Is Part A (the inner product part) satisfied?
I was able to show that that $F$ is an immersion at $p$ is equivalent to saying that if $\langle X_p, X_p \rangle'_p = 0$, then $X_p=0_p$, the zero tangent vector in $T_pN$. This is one-third of the positive-definiteness part of the inner product part.
I think the other two-thirds of the positive-definiteness part, the symmetry part and bilinearity part are satisified without assuming $F$ immersion.

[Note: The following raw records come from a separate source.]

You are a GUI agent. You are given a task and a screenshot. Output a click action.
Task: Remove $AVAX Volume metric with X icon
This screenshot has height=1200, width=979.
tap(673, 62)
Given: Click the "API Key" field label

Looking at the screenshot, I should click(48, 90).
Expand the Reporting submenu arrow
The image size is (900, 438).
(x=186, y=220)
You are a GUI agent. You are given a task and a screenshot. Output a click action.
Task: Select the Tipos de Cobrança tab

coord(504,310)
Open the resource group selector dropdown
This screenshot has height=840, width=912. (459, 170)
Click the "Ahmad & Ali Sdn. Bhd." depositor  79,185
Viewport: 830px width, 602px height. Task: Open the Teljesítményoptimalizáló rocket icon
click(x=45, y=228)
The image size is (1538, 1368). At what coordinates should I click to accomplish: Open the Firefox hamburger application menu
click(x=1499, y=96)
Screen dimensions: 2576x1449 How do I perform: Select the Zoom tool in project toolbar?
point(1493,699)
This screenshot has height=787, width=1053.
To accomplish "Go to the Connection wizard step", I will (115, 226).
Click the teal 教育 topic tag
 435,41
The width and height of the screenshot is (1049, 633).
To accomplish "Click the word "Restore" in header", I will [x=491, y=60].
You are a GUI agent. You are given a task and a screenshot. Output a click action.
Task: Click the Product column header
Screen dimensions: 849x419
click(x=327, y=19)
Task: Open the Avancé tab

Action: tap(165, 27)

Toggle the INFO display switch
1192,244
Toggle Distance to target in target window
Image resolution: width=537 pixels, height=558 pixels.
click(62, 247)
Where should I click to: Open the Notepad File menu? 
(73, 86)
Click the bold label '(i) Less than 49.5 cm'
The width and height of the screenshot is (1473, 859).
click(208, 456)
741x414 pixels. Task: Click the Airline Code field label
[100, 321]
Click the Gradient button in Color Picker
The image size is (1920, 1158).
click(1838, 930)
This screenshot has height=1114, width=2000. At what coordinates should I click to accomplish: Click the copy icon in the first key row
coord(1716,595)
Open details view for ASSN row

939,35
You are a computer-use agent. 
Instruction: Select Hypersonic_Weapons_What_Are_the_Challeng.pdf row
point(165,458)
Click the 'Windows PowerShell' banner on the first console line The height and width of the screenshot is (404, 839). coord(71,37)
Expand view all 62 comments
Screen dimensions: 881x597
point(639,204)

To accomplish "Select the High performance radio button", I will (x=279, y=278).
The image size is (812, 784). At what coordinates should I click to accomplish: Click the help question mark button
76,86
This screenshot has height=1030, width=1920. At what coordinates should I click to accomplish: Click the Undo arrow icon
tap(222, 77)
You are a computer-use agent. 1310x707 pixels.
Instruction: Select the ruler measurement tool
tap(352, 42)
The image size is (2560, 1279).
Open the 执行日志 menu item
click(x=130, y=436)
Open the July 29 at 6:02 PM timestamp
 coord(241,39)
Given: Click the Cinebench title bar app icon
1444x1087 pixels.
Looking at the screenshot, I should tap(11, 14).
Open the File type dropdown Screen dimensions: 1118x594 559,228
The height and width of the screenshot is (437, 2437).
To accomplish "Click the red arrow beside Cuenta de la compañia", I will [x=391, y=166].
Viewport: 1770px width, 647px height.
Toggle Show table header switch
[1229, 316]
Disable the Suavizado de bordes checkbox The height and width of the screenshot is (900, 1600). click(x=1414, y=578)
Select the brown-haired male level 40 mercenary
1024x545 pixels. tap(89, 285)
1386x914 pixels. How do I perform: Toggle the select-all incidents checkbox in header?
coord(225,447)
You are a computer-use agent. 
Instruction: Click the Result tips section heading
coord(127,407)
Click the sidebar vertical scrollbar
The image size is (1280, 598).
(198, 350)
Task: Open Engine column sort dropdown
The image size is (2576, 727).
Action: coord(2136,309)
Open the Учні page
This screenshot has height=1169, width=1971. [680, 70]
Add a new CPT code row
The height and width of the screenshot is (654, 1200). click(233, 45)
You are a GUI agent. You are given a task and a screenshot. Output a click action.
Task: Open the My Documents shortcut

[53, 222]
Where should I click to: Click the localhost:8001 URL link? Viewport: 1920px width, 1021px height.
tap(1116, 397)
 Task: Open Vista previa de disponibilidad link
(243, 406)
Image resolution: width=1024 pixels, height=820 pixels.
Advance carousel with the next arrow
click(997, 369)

As for Part B (the smooth part), I'm going to use Exercise 1.5 and its proof. Is this correct?
2.1. Let $X,Y \in \mathfrak X(N)$ and $p \in N$. By Exercise 1.5 and its proof, we can write $\langle X, Y\rangle'$ locally as $(\langle X, Y\rangle')_p = (\langle X, Y\rangle'|_{U_p})_p = (\langle A,B \rangle \circ F)(p)$, through writing $\langle X, Y\rangle'|_{U_p} = \langle A,B \rangle \circ F$, for some $A,B \in \mathfrak X(M)$ where $U_p$ is a neighborhood of $p$ in $N$ and $A_{F(p)} = F_{*,p} X_p$ and $B_{F(p)} = F_{*,p} Y_p$.
2.2. By assumed smoothness of $\langle, \rangle$, we have $\langle A, B\rangle \in C^{\infty}M$.
2.3. Therefore, by (2.1) and (2.2), each $\langle X, Y\rangle'|_{U_p}$ is smooth as a composition of smooth maps $F$ and $\langle A, B\rangle$.
2.4. A map $G: P \to Q$ of smooth manifolds is smooth if each $r \in P$ has a neighborhood $V_r$ in $P$ such that $G: V_r \to Q$ is smooth.
2.5. Therefore, by (2.3) and (2.4), the entire $\langle X, Y\rangle'$ is smooth.
Update 1: It appears this is true, is called "pullback metric" and is what Paulo Mourão proved in the aforementioned question. Therefore, I hope this is not a duplicate because I gave my own proof (at least for Part B).
Update 2: It appears I don't assume $F$ immersion for Part B. Or do I?